Some of the issues identified in the report include dairy processors failing to publish dispute reports, using rolling agreements instead of defining contract end dates, and prematurely removing milk supply contracts from their websites.

“While individual instances of non-compliance may only cause low levels of harm, widespread non-compliance undermines the ability of the Dairy Code to improve transparency across the industry. Transparency is the key to addressing the bargaining power imbalances that can harm dairy farmers,” ACCC Deputy Chair Mick Keogh said.

“The Dairy Code has clearly fostered positive changes in the industry by improving the transparency and certainty of agreements between farmers and processors, but we have identified a number of areas where some processors need to improve their compliance.”

“We call on processors to review their milk supply agreements and contracting practices, and to consider seeking legal advice to ensure they fully comply with the Code,” Mr Keogh said.

The report identifies that processors’ main areas of non-compliance in the 2021-22 season so far are failing to publish a disputes report, and the removal of milk supply agreements before the end of the financial year.
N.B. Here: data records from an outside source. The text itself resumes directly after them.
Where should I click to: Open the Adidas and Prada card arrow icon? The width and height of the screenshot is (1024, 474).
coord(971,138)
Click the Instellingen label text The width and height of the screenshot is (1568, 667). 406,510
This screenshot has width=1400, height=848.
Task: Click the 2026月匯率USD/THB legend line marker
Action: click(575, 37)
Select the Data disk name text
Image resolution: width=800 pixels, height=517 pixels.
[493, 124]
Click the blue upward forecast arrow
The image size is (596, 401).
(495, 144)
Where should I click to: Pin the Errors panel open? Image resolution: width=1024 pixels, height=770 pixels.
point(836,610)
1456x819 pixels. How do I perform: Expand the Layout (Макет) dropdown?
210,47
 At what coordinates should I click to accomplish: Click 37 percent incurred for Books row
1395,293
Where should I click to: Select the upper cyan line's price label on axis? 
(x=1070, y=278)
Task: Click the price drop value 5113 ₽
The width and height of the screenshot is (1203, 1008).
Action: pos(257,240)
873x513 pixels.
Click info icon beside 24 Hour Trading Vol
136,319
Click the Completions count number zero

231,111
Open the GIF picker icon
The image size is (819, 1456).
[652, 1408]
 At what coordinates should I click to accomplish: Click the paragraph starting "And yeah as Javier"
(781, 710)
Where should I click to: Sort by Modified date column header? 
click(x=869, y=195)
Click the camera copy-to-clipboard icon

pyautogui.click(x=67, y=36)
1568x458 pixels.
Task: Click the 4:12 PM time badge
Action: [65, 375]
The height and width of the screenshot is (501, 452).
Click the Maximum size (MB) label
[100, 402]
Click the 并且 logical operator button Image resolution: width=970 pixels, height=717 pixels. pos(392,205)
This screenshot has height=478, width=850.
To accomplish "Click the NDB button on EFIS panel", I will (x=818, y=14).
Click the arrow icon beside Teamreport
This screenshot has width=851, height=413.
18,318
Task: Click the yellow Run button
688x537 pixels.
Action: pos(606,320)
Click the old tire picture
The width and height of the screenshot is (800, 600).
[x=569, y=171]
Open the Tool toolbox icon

It also emphasises that processors must ensure their contractual requirements around renewal or termination of agreements do not have the effect of creating rolling agreements.

The report explains that the ACCC is shifting its focus from Dairy Code education and engagement work to enforcement.

“As is appropriate with a new industry code, we have engaged extensively with the dairy industry over the past two years to assist processors and farmers to understand their rights and obligations under the Dairy Code,” Mr Keogh said.

“Processors have now had enough time to learn what their obligations are under the Dairy Code, and future instances of non-compliance face a greater risk of enforcement action by the ACCC.”

The ACCC will provide updated guidance on the Code ahead of the 2022-23 season opening.


The Competition and Consumer (Industry Codes – Dairy) Regulations 2019 (the Dairy Code) is a mandatory industry code regulating the conduct of dairy farmers and processors in their dealings with one another. The ACCC is responsible for enforcing the Code.

Some provisions of the Dairy Code allow for penalties. Not complying with a penalty provision could result in the ACCC taking court action seeking a financial penalty for the breach, or issuing an infringement notice.

Not complying with a penalty provision in the Code may result in:

for processors that do not meet the definition of a small business entity — up to 300 penalty units ($66,600 as of 1 July 2020) per breach

for farmers and processors that do meet the definition of a small business entity — up to 100 penalty units ($22,200 as of 1 July 2020) per breach.

In September this year, Dairy Farmers Milk Co-operative paid a penalty for allegedly failing to comply with its publishing obligations under the Code in the 2021-22 season.

In July this year, the ACCC commenced proceedings against Lactalis Australia in relation to a number of alleged breaches of the Code during the 2020-21 season.

Brownes Dairy and Union Dairy Company have also paid penalties for alleged non-compliance with the Code in the 2020-21 season.

Dairy seasons commence in June each year, so some key Code requirements, such as publishing milk agreements ahead of a season opening, were first put into practice in the 2020-21 dairy season (that is, last season).

The Department of Agriculture, Water and the Environment is currently conducting a review of the role, impact and operation of the Dairy Code. The Department must provide a report to the Treasurer by 31 December 2021. The ACCC has made a submission to that review. However, this report is not part of the Department’s review.